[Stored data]
□ □ □ □ □
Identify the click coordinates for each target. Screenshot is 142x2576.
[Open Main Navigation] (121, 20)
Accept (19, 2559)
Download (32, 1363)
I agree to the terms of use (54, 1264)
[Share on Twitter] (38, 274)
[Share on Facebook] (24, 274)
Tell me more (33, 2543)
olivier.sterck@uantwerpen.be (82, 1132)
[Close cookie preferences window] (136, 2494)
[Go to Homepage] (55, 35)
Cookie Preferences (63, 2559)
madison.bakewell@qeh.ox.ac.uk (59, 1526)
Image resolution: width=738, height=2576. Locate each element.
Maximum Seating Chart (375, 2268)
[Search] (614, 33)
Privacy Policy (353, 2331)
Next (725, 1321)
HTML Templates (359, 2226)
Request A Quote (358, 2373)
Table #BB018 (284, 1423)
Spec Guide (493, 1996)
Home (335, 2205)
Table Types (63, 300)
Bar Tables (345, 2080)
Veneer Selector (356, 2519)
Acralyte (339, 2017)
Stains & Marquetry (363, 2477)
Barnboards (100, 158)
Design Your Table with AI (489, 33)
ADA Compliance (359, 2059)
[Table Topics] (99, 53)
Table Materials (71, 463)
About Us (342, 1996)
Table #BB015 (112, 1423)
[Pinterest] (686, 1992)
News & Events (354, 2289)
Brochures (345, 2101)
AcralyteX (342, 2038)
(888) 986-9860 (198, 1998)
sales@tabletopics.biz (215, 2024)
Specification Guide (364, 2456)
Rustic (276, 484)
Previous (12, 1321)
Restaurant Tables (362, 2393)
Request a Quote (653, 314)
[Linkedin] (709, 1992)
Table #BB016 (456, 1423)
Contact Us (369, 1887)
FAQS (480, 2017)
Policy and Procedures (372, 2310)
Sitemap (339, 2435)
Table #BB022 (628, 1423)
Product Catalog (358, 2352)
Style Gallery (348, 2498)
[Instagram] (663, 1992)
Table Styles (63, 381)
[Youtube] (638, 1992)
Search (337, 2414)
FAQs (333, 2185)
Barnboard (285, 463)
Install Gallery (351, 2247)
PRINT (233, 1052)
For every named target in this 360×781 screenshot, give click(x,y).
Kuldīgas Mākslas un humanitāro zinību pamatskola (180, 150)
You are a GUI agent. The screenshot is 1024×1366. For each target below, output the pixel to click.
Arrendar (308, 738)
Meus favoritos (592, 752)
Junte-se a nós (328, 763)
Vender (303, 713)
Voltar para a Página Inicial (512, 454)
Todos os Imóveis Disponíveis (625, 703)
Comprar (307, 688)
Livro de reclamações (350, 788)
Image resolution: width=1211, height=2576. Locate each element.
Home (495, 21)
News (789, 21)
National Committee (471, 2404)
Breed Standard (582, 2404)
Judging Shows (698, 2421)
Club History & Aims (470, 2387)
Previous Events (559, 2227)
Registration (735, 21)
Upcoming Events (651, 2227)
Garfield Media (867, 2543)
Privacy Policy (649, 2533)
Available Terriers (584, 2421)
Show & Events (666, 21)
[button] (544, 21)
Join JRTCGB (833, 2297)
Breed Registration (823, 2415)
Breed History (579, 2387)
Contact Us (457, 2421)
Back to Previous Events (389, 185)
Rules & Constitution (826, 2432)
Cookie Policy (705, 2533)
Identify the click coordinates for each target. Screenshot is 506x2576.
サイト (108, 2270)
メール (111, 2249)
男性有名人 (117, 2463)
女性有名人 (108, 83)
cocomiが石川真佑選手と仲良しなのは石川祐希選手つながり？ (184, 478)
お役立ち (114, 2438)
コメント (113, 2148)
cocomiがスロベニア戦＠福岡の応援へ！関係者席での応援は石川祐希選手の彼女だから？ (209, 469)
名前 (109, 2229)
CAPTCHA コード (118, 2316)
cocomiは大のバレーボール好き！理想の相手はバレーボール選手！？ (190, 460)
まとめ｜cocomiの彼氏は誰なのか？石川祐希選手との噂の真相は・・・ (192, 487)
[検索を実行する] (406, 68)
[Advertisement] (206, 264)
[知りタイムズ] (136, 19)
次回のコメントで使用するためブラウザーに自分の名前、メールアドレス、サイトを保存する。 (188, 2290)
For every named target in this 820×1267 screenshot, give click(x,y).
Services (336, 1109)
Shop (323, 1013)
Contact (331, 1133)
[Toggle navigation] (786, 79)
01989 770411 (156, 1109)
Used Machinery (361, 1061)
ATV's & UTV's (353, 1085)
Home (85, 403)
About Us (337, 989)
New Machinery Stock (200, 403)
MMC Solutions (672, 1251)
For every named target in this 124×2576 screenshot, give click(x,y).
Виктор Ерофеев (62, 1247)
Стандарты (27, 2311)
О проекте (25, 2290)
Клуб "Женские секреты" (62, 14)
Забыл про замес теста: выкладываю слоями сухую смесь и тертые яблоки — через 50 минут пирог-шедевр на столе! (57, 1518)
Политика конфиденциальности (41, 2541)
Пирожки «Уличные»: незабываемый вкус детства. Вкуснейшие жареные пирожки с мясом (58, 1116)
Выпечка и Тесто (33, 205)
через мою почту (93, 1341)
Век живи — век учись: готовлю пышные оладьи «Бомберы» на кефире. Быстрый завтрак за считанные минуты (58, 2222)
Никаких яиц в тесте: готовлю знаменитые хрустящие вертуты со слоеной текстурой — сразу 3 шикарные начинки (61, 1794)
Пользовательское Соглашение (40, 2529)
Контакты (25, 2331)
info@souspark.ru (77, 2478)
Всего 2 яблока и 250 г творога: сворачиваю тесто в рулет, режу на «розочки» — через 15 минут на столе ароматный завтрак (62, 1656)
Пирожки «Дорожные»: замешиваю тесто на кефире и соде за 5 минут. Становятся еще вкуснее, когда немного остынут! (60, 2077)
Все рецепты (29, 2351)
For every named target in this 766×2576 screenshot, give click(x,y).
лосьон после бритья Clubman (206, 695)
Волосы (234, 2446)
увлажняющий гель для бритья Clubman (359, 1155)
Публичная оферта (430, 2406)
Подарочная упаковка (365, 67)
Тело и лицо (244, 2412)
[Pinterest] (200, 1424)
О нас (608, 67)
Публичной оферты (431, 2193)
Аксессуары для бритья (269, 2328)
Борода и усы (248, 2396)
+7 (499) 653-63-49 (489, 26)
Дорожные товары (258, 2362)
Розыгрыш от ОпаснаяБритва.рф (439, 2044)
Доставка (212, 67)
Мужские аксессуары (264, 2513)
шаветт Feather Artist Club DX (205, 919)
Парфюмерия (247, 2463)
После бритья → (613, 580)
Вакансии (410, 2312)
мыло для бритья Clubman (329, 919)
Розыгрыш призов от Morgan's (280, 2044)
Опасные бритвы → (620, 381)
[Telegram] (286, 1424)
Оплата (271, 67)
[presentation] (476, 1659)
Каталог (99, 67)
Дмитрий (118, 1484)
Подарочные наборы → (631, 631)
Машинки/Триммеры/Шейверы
□ □ □ □ □
» **WHAT TO WORK ON**: An exact restatement of the data above is required.

» **ANSWER TO THE EXERCISE**:
Identify the click coordinates for each target. Screenshot is 142x2576.
[Open Main Navigation] (121, 20)
Accept (19, 2559)
Download (32, 1363)
I agree to the terms of use (54, 1264)
[Share on Twitter] (38, 274)
[Share on Facebook] (24, 274)
Tell me more (33, 2543)
olivier.sterck@uantwerpen.be (82, 1132)
[Close cookie preferences window] (136, 2494)
[Go to Homepage] (55, 35)
Cookie Preferences (63, 2559)
madison.bakewell@qeh.ox.ac.uk (59, 1526)
Image resolution: width=738, height=2576. Locate each element.
Maximum Seating Chart (375, 2268)
[Search] (614, 33)
Privacy Policy (353, 2331)
Next (725, 1321)
HTML Templates (359, 2226)
Request A Quote (358, 2373)
Table #BB018 (284, 1423)
Spec Guide (493, 1996)
Home (335, 2205)
Table Types (63, 300)
Bar Tables (345, 2080)
Veneer Selector (356, 2519)
Acralyte (339, 2017)
Stains & Marquetry (363, 2477)
Barnboards (100, 158)
Design Your Table with AI (489, 33)
ADA Compliance (359, 2059)
[Table Topics] (99, 53)
Table Materials (71, 463)
About Us (342, 1996)
Table #BB015 (112, 1423)
[Pinterest] (686, 1992)
News & Events (354, 2289)
Brochures (345, 2101)
AcralyteX (342, 2038)
(888) 986-9860 (198, 1998)
sales@tabletopics.biz (215, 2024)
Specification Guide (364, 2456)
Rustic (276, 484)
Previous (12, 1321)
Restaurant Tables (362, 2393)
Request a Quote (653, 314)
[Linkedin] (709, 1992)
Table #BB016 (456, 1423)
Contact Us (369, 1887)
FAQS (480, 2017)
Policy and Procedures (372, 2310)
Sitemap (339, 2435)
Table #BB022 (628, 1423)
Product Catalog (358, 2352)
Style Gallery (348, 2498)
[Instagram] (663, 1992)
Table Styles (63, 381)
[Youtube] (638, 1992)
Search (337, 2414)
FAQs (333, 2185)
Barnboard (285, 463)
Install Gallery (351, 2247)
PRINT (233, 1052)
For every named target in this 360×781 screenshot, give click(x,y).
Kuldīgas Mākslas un humanitāro zinību pamatskola (180, 150)
You are a GUI agent. The screenshot is 1024×1366. For each target below, output the pixel to click.
Arrendar (308, 738)
Meus favoritos (592, 752)
Junte-se a nós (328, 763)
Vender (303, 713)
Voltar para a Página Inicial (512, 454)
Todos os Imóveis Disponíveis (625, 703)
Comprar (307, 688)
Livro de reclamações (350, 788)
Image resolution: width=1211, height=2576. Locate each element.
Home (495, 21)
News (789, 21)
National Committee (471, 2404)
Breed Standard (582, 2404)
Judging Shows (698, 2421)
Club History & Aims (470, 2387)
Previous Events (559, 2227)
Registration (735, 21)
Upcoming Events (651, 2227)
Garfield Media (867, 2543)
Privacy Policy (649, 2533)
Available Terriers (584, 2421)
Show & Events (666, 21)
[button] (544, 21)
Join JRTCGB (833, 2297)
Breed Registration (823, 2415)
Breed History (579, 2387)
Contact Us (457, 2421)
Back to Previous Events (389, 185)
Rules & Constitution (826, 2432)
Cookie Policy (705, 2533)
Identify the click coordinates for each target. Screenshot is 506x2576.
サイト (108, 2270)
メール (111, 2249)
男性有名人 (117, 2463)
女性有名人 (108, 83)
cocomiが石川真佑選手と仲良しなのは石川祐希選手つながり？ (184, 478)
お役立ち (114, 2438)
コメント (113, 2148)
cocomiがスロベニア戦＠福岡の応援へ！関係者席での応援は石川祐希選手の彼女だから？ (209, 469)
名前 (109, 2229)
CAPTCHA コード (118, 2316)
cocomiは大のバレーボール好き！理想の相手はバレーボール選手！？ (190, 460)
まとめ｜cocomiの彼氏は誰なのか？石川祐希選手との噂の真相は・・・ (192, 487)
[検索を実行する] (406, 68)
[Advertisement] (206, 264)
[知りタイムズ] (136, 19)
次回のコメントで使用するためブラウザーに自分の名前、メールアドレス、サイトを保存する。 (188, 2290)
For every named target in this 820×1267 screenshot, give click(x,y).
Services (336, 1109)
Shop (323, 1013)
Contact (331, 1133)
[Toggle navigation] (786, 79)
01989 770411 (156, 1109)
Used Machinery (361, 1061)
ATV's & UTV's (353, 1085)
Home (85, 403)
About Us (337, 989)
New Machinery Stock (200, 403)
MMC Solutions (672, 1251)
For every named target in this 124×2576 screenshot, give click(x,y).
Виктор Ерофеев (62, 1247)
Стандарты (27, 2311)
О проекте (25, 2290)
Клуб "Женские секреты" (62, 14)
Забыл про замес теста: выкладываю слоями сухую смесь и тертые яблоки — через 50 минут пирог-шедевр на столе! (57, 1518)
Политика конфиденциальности (41, 2541)
Пирожки «Уличные»: незабываемый вкус детства. Вкуснейшие жареные пирожки с мясом (58, 1116)
Выпечка и Тесто (33, 205)
через мою почту (93, 1341)
Век живи — век учись: готовлю пышные оладьи «Бомберы» на кефире. Быстрый завтрак за считанные минуты (58, 2222)
Никаких яиц в тесте: готовлю знаменитые хрустящие вертуты со слоеной текстурой — сразу 3 шикарные начинки (61, 1794)
Пользовательское Соглашение (40, 2529)
Контакты (25, 2331)
info@souspark.ru (77, 2478)
Всего 2 яблока и 250 г творога: сворачиваю тесто в рулет, режу на «розочки» — через 15 минут на столе ароматный завтрак (62, 1656)
Пирожки «Дорожные»: замешиваю тесто на кефире и соде за 5 минут. Становятся еще вкуснее, когда немного остынут! (60, 2077)
Все рецепты (29, 2351)
For every named target in this 766×2576 screenshot, give click(x,y).
лосьон после бритья Clubman (206, 695)
Волосы (234, 2446)
увлажняющий гель для бритья Clubman (359, 1155)
Публичная оферта (430, 2406)
Подарочная упаковка (365, 67)
Тело и лицо (244, 2412)
[Pinterest] (200, 1424)
О нас (608, 67)
Публичной оферты (431, 2193)
Аксессуары для бритья (269, 2328)
Борода и усы (248, 2396)
+7 (499) 653-63-49 (489, 26)
Дорожные товары (258, 2362)
Розыгрыш от ОпаснаяБритва.рф (439, 2044)
Доставка (212, 67)
Мужские аксессуары (264, 2513)
шаветт Feather Artist Club DX (205, 919)
Парфюмерия (247, 2463)
После бритья → (613, 580)
Вакансии (410, 2312)
мыло для бритья Clubman (329, 919)
Розыгрыш призов от Morgan's (280, 2044)
Опасные бритвы → (620, 381)
[Telegram] (286, 1424)
Оплата (271, 67)
[presentation] (476, 1659)
Каталог (99, 67)
Дмитрий (118, 1484)
Подарочные наборы → (631, 631)
Машинки/Триммеры/Шейверы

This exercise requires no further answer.